Let's start each school day with an acknowledgment of the Indigenous people's land we occupy

As a kid, I said the pledge of allegiance every single day in elementary school. I can’t remember if we still said it in middle school, but I think it was over with by high school.

That feels a lot like conditioning, looking back.

“I pledge allegiance to the flag of the United States of America, and to the republic for which it stands, one nation under God, indivisible, with liberty and justice for all.”

See? I still know it. And trust me, I’ve forgotten a lot of other things.

Of course, many schools still say the pledge of allegiance at least weekly. Many still say it every day.

When I was a kid, I hardly thought twice about saying the pledge. It was just said and done, and that was it. It was like so many other things — especially in school — that were just done, and you tried to get along.

Now that I’m a parent, I’m not sure I want my children pledging their allegiance to anything. My allegiance to the flag depends entirely on the government’s allegiance to delivering “liberty and justice for all” — which, of course, has never happened. Never in the history of our country have we lived up to the code that we have been drilling into our children’s heads since World War II.

This hangs in the window of a building on Seattle’s downtown waterfront.

This hangs in the window of a building on Seattle’s downtown waterfront.

I think that’s worth acknowledging.

So many of us are looking around at the state of affairs in our country — at our presidency and our government, at our schools and our prisons and our police forces, at our nation’s extreme economic disparity and abuse of the land — and we are wishing things were different.

Wishing isn’t enough, though. We can’t expect new results from the same old ways of doing things.

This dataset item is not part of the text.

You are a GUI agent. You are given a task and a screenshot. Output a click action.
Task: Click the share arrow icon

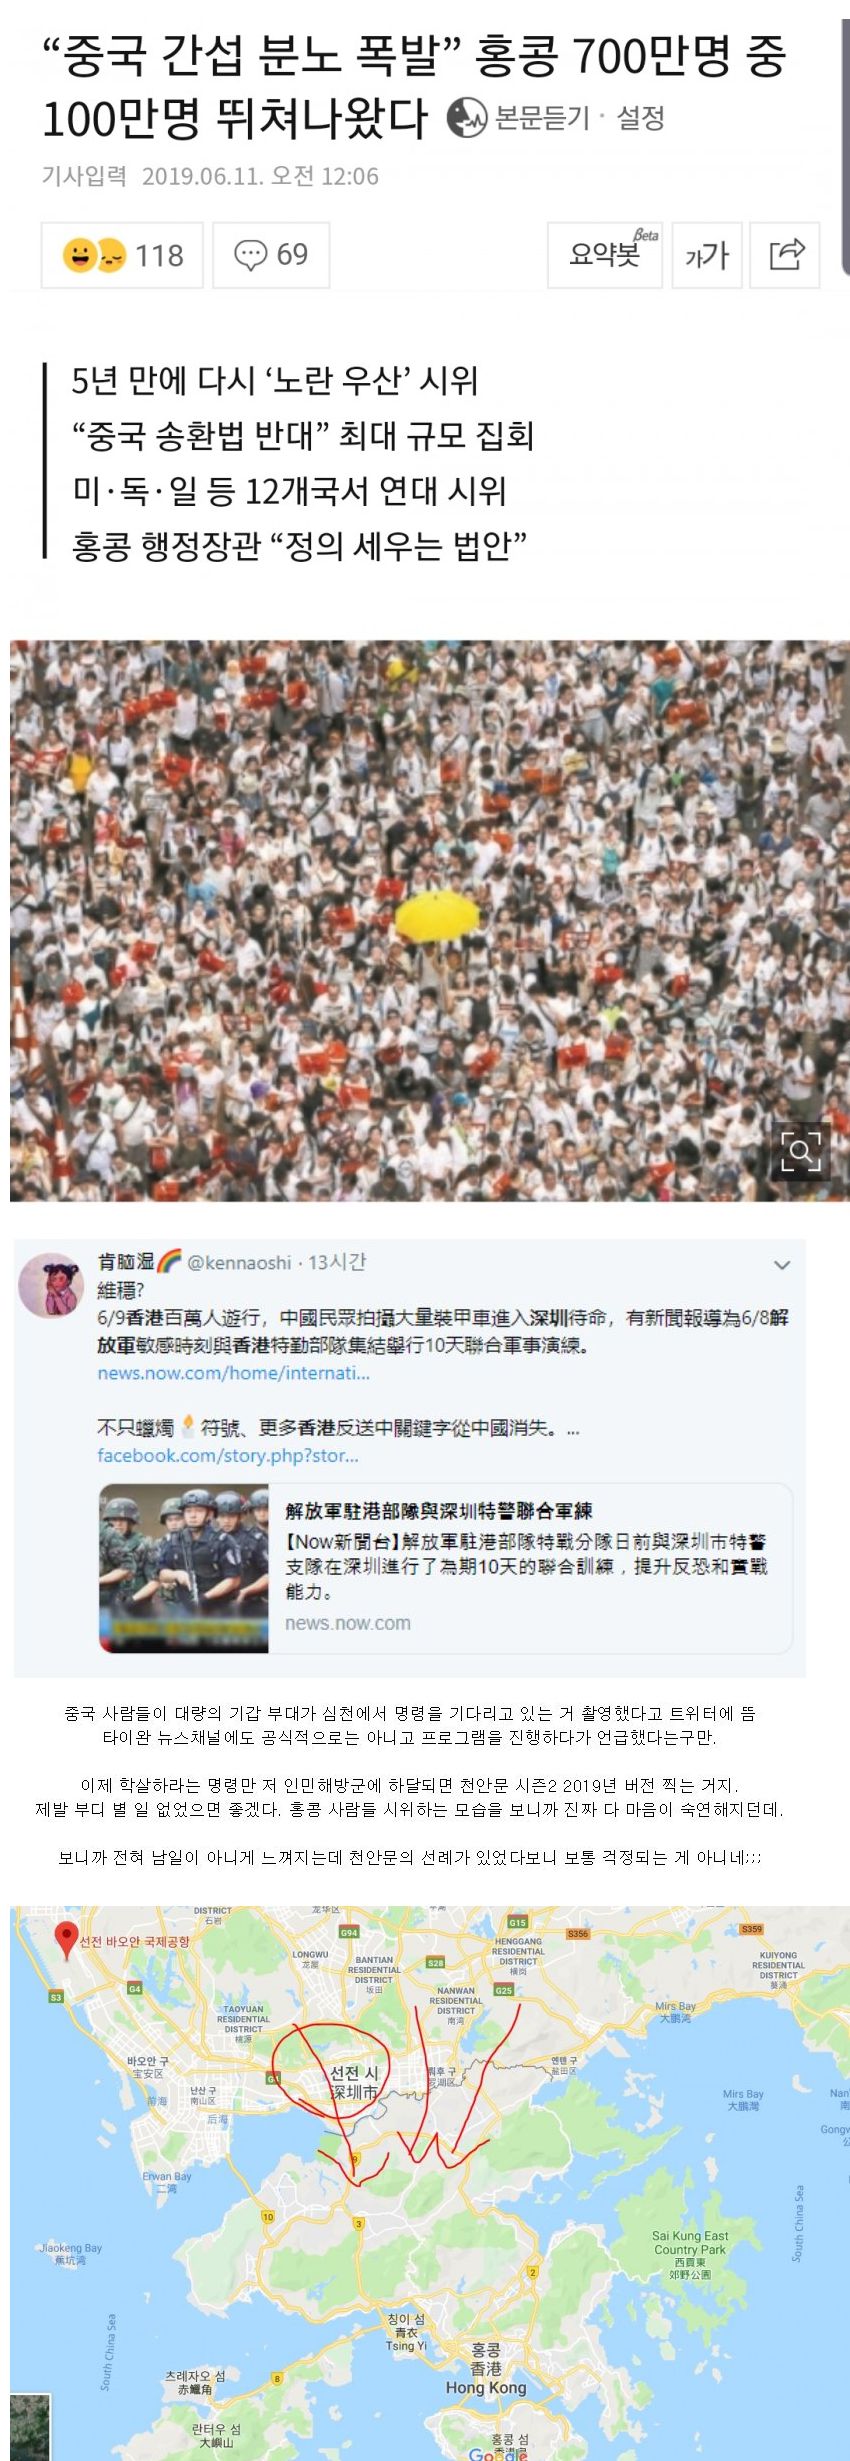pyautogui.click(x=786, y=255)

So, rather than pledging allegiance to a flag — or at least alongside that pledge, if it’s something that remains important to you — let’s also pledge our solemn respect and remembrance of the past and present by acknowledging that we are living, working and schooling on stolen land.

The practice of land acknowledgment dates back centuries (at least) among indigenous communities, and is more common in the mainstream in Australia, New Zealand and Canada than in the U.S., but it is a growing movement here as well.

The idea is that before an event — whether it’s a school day, a sports game, a meeting or even a family meal — you take a moment to name, thank and consider the people whose displacement allows you to be where you are. Whose historical trauma makes it possible for you to thrive as you do in the place you live?

“There have always been indigenous peoples in the spaces we call home, and there always will be,” Kanyon Sayers-Roods, a Mutsun Ohlone activist in Northern California, told Teen Vogue in an exceptional article explaining the concept of land acknowledgment. “The acknowledgment process is about asking, What does it mean to live in a post-colonial world? What did it take for us to get here? And how can we be accountable to our part in history?”

That right there is where I hope my kids’ allegiances lie: with asking hard questions, demanding the truth, understanding their place in the world, and earnestly doing their best to do the right thing. A pledge to gratitude, to connection with the Earth and respect for every perspective would feel more appropriate than a pledge of allegiance to a flag that came to prosperity through mass slavery and genocide.

Additional Resources:

  • The U.S. Department of Arts and Culture, which is apparently a real-sounding but not officially recognized government agency, created a resource called “Honor Native Land: A Guide and Call to Acknowledgment," in consultation with numerous Indigenous people.

  • Whose loss made it possible for you to live as you do? Native Land (nativeland.ca) makes it amazingly easy to uncover this information for yourself and your own specific situation. You can also read the most recent treaty that applies to your home. It will be eye-opening, I assure you.

  • Consider paying monthly “rent” to the tribe whose land you occupy — or finding another similarly tangible form of acknowledgment, in addition to that which you vocalize.